|Date||1 July 2016|
Organizers: Hanns Lochmüller, Baziel van Engelen, Benedikt Schoser, Guillaume Bassez
Description of the workshop
Myotonic dystrophy is a rare disorder, characterised by enormous genetic and clinical variability. This makes clinical testing of therapeutic approaches more challenging and warrants close international collaboration between expert centres in Europe. To ensure clinical trials to be conducted, sharing of existing, partly unpublished natural history data, refinement of suitable outcome measures, identification of patient populations, and qualification of trial sites is required. Moreover, networking of the existing knowledge, infrastructure and personnel will facilitate appropriate inclusion and communication of patients and patient organisation, the interaction with commercial as well as academic trial sponsors, and the involvement of regulators and payers along the translational pathway.
The aim of the workshop
- Found a European DM Consortium
- Increase collaboration
- Build upon work already carried out by others, e.g. share natural history data
- Harmonise procedures (e.g. outcomes, registries)
- Create a trial network and define rules of engagement.
Participants shared their expertise in research on a range of clinically meaningful endpoints. The limited knowledge of endpoints that can be used to make decisions in clinical trials is one of the most significant barriers to drug discovery and development in Myotonic Dystrophy type1. The workshop was dedicated to address this key gap by taking advantage of expertise from patient representatives, academic scientists, company drug developers, and European regulatory authorities.
The consensus from the workshop was to meet this need through the establishment of a European Consortium that would share the diversity of expertise and patient data to inform clinical trial design and patient treatment paradigms through a standardised core data set.
The following key deliverables were achieved:
- Establishment of standardised operating procedures for endpoint measures that are critical to natural history studies and clinical trials.
- Harmonisation of disease classification.

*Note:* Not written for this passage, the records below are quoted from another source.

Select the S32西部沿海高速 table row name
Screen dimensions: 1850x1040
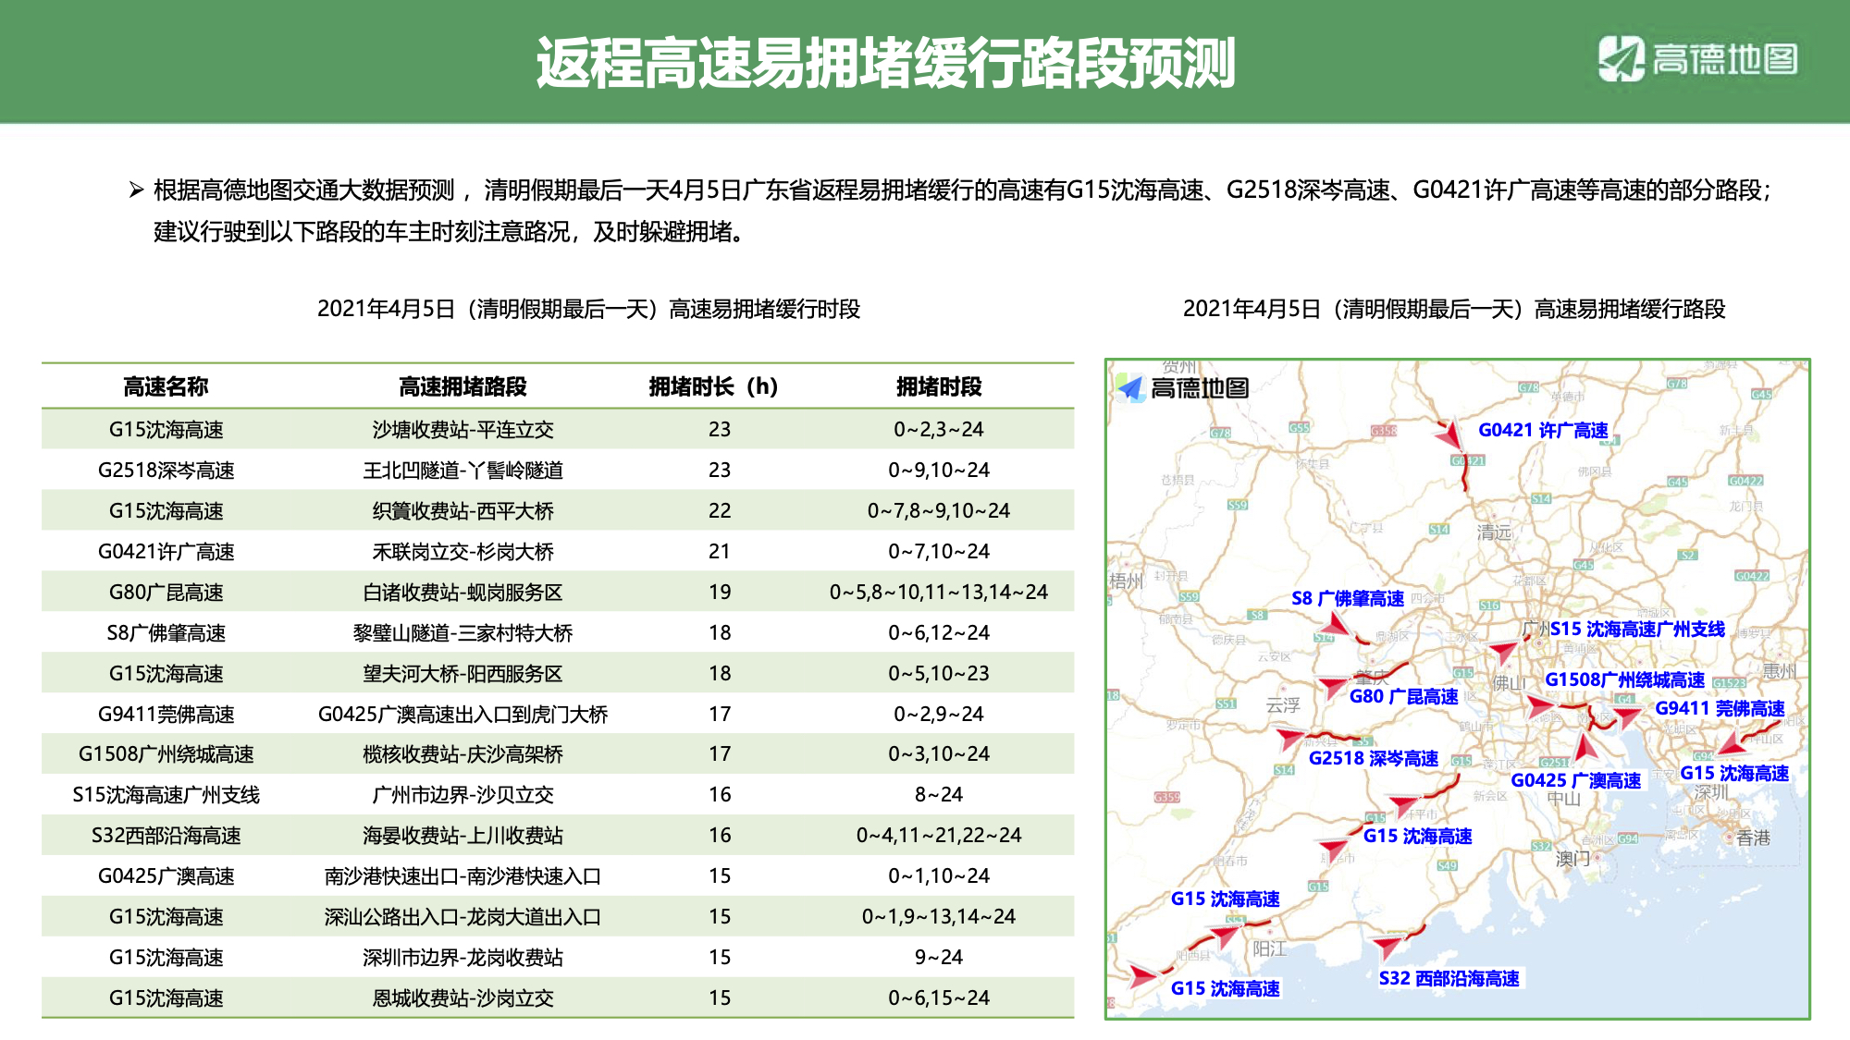(x=166, y=836)
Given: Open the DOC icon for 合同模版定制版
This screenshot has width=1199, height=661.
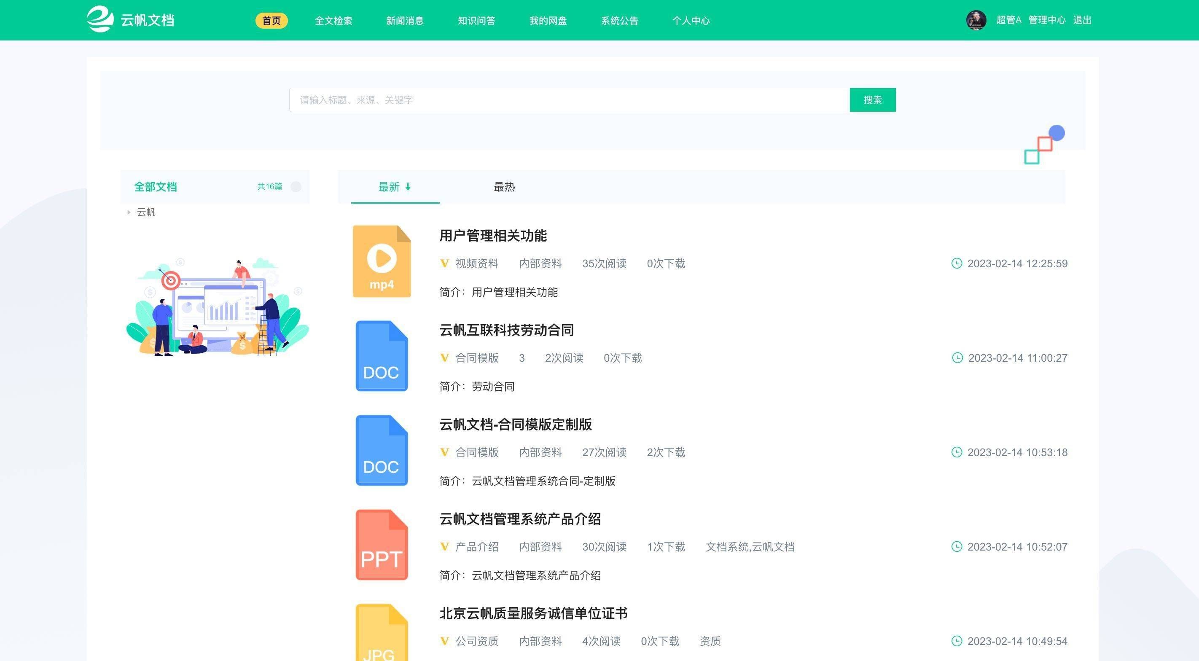Looking at the screenshot, I should click(x=382, y=450).
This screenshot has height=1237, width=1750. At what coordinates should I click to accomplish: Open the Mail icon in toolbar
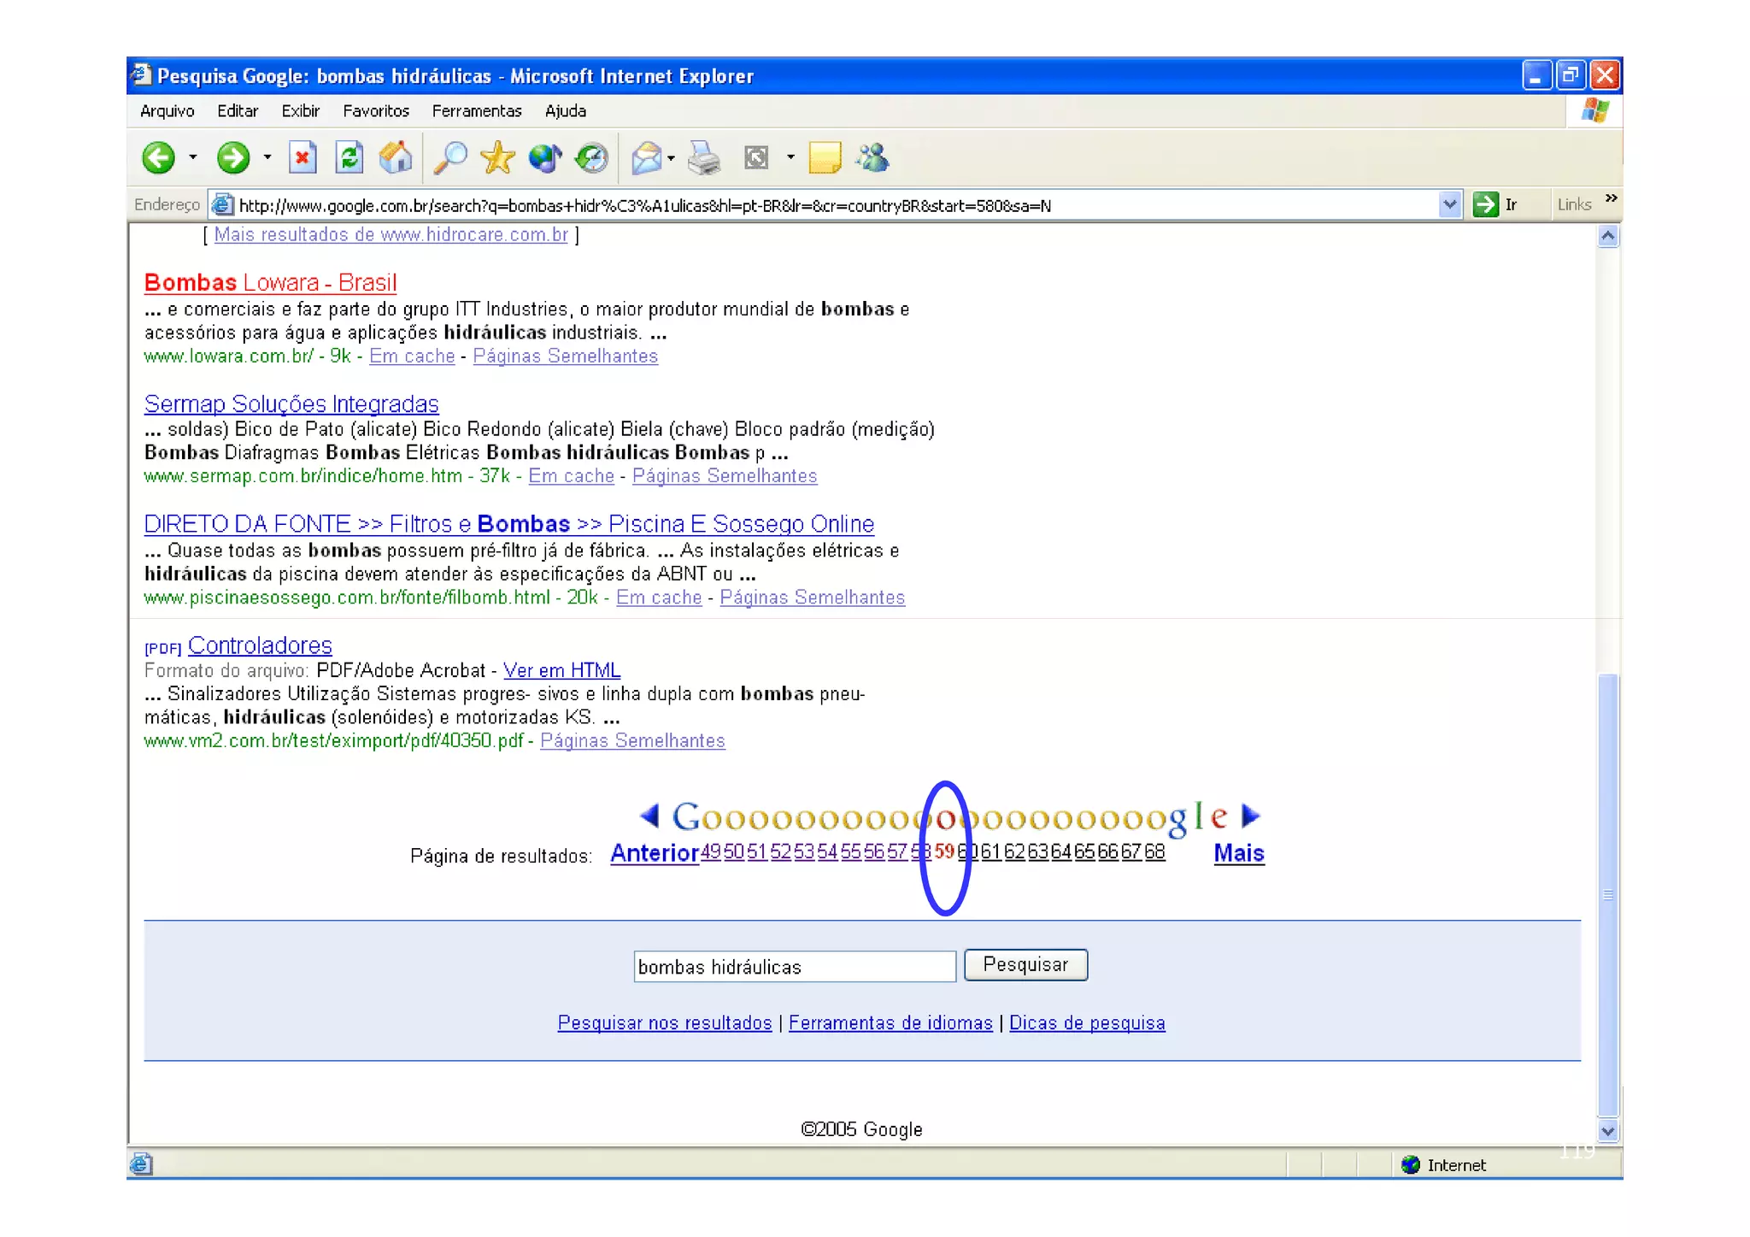coord(647,158)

- Commitment to more open sharing of data and samples together with lessons learned across the Myotonic Dystrophy type 1 community
- Agreement on a mechanism for members to come together into an effective consortium to address these key issues in Myotonic Dystrophy type 1
- Agreement to work in partnership with the USA and Canada
Road map for the future
Findings from the Optimistic trial will be published during 2017 and this will provide not only extensive natural history information but also a proven framework for future trials. The nature and findings from the trial in addition to being a study in its own right can be used as building blocks to design and input into future trials together with aiding interpretation of results. The Community is now significantly better prepared to enter into and interpret clinical trials and there is an impetus to further develop along these lines.
Baziel van Engelen, (Radboud University Medical Centre, The Netherlands), Hanns Lochmüller (University of Newcastle, UK), Benedikt Schoser (Ludwig/Maximilians University, Germany), Guillaume Bassez (Créteil University Hospital, France), Jeannette Charlton (representative of Muscular Dystrophy, UK), Alain Geille (AFM Telethon representative, France), Shaun Treweek (University of Aberdeen, UK), Antonio Atalaia (University of Newcastle, UK), Libby Wood (University of Newcastle, UK), Rachel Thompson (University of Newcastle, UK), Giovanni Meola (University of Milan, Italy), Christopher Lindberg (Sahlgrenska University Hospital, Sweden), Vidosava Stojanović (Clinical Center of Serbia, Serbia), Marie Kierkegaard (Karolinska University Hospital, Sweden), Cornelia Kornblum (University Hospital Bonn, Germany), Darren Monckton (University of Glasgow, UK), Cynthia Gagnon (Clinique des Malades neuromusculaires, Canada), Chad Heatwole (University of Rochester, USA), Valeria Sansone (University of Milan, Italy), Matthias Boentert (University Hospital Munster, Germany), John Vissing (Rigshospitalet, Denmark), Arend Heerschap (Radboud University Medical Centre,The Netherlands), John Porter (MDF representative, USA), Pavel Balabanov (EMA representative, UK), Laury Mignon (IONIS Pharmaceuticals, USA).